L’explosion de Challenger, et la mort de ses sept astronautes, a profondément marqué les esprits, et appartient possiblement aux évènements les plus médiatisés de l’histoire, du moins en Amérique. Il a été suivi en direct par 17% des Américains, et 85% de la population était au courant de la catastrophe moins d’une heure après celle-ci, à une époque où les réseaux sociaux, les emails et les SMS n’existaient pas encore. Un événement planétaire, brutal, capturant l’imagination avait de fortes chances de donner naissance à des narratifs fallacieux, pour ne pas dire complotistes.
Ce fut en effet le cas. Certains commentateurs et journalistes ont rapidement répandu l’idée que Ronald Reagan serait l’unique responsable de la catastrophe. Que le lancement aurait été avancé à la demande expresse de la Maison Blanche, pour que celui-ci puisse mse dérouler le même jour que le Discours sur l’Etat de l’Union du Président prévu l’après-midi, et ce en dépit des mises en garde des ingénieurs de la NASA. Ce narratif est commode et plausible. Il “fait sens”. Il est séduisant. Mais il est complètement faux. Et il fallut tout le travail de la commission Rogers et du grand physicien Richard Feynman pour le démonter. Et montrer que les responsables du drame étaient plutôt à chercher du côté du middle management, même pas de la NASA, mais de Morton Thiokol, un de ses nombreux sous-traitants - en charge de la fabrication des O-Rings, les joints d’étanchéité des lanceurs. Pour faire court, les middle managers de Morton Thiokol ont mal interprété des données de test sur les O-Rings et ont, quelque part dans la chaîne de commandement, divisé par mille la probabilité d’accident liée à une défaillance des joints, en la faisant passer de 1 sur 100 à 1 sur 100 000. S’il devait y avoir une leçon à tirer du drame de Challenger, celle-ci aurait donc plus à voir avec le fonctionnement des grandes organisations, les difficultés de communication entre managers et ingénieurs, et l’enseignement des mathématiques.

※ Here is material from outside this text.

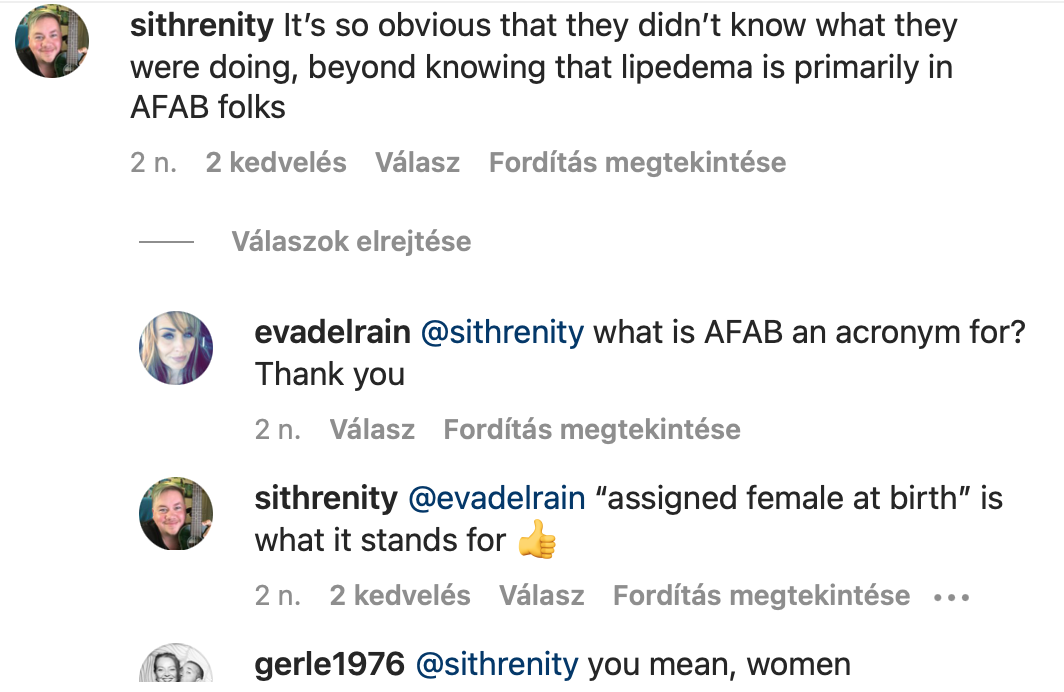Reply to the top comment with Válasz
Screen dimensions: 1064x692
417,162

Comment échapper au biais napoléonien? Il est difficile de se soustraire à notre nature mais je vois trois façons de s’en accommoder :
Dans notre compréhension du monde : Le réel est inconnaissable. Cela peut sembler déprimant dit comme ça, mais doit nous encourager à considérer la science comme notre meilleure et notre seule alliée. Car la méthode scientifique - avec Karl Popper, qui prolonge en cela la tradition du scepticisme et se rattache à la même famille intellectuelle que Tolstoï - est la seule qui a l’humilité d’admettre que notre compréhension du monde à un instant T est la meilleure possible en attendant mieux.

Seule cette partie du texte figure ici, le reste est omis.